─── Data ───

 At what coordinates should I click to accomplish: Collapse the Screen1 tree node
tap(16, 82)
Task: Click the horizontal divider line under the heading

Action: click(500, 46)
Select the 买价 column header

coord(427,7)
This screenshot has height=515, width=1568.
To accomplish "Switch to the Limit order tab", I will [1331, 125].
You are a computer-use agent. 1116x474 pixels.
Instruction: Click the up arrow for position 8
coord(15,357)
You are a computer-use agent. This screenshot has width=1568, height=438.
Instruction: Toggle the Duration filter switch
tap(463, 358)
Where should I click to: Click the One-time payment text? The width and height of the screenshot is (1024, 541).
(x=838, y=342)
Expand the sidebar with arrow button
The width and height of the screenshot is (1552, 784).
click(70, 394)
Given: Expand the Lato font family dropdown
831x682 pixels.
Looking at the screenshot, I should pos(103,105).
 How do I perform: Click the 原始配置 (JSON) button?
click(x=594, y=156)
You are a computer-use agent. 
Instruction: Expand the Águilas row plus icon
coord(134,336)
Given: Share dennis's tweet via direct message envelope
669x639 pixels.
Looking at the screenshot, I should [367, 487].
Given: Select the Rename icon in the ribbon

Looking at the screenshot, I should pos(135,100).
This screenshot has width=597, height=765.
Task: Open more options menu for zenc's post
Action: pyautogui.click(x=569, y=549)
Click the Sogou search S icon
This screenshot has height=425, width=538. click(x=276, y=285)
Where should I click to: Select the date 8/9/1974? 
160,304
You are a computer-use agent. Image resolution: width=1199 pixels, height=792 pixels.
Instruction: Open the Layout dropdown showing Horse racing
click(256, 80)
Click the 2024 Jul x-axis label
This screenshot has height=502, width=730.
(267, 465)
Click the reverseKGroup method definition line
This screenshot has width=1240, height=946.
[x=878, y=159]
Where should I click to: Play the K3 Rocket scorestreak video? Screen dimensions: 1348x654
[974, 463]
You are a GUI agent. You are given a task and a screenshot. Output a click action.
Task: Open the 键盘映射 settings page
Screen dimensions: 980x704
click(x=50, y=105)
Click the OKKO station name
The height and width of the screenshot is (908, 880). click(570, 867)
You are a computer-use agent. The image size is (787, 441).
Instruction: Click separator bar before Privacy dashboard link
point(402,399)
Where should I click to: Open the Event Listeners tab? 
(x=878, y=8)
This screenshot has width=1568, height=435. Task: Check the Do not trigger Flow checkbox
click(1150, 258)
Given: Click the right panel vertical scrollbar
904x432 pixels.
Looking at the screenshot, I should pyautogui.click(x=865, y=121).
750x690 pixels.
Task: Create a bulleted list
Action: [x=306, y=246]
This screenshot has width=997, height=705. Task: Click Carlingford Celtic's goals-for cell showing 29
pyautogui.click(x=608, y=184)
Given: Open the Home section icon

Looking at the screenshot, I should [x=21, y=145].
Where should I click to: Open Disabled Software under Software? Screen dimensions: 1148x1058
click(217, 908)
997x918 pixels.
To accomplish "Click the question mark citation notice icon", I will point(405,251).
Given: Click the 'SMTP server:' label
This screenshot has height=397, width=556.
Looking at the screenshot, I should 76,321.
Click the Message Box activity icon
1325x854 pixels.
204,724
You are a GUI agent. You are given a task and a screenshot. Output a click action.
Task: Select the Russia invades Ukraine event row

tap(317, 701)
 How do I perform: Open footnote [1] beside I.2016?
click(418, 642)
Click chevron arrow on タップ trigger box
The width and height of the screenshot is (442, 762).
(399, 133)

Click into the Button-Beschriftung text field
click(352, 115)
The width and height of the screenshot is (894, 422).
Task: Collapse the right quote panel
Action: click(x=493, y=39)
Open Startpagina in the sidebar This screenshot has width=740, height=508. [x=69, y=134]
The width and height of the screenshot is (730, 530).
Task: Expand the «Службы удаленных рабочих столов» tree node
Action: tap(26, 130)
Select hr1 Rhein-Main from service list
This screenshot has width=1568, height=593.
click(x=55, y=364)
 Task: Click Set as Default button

───

Beginning with the top line of the data above, output every line exactly until the one that contains "This screenshot has height=515, width=1568.", and include that one too.

 At what coordinates should I click to accomplish: Collapse the Screen1 tree node
tap(16, 82)
Task: Click the horizontal divider line under the heading

Action: click(500, 46)
Select the 买价 column header

coord(427,7)
This screenshot has height=515, width=1568.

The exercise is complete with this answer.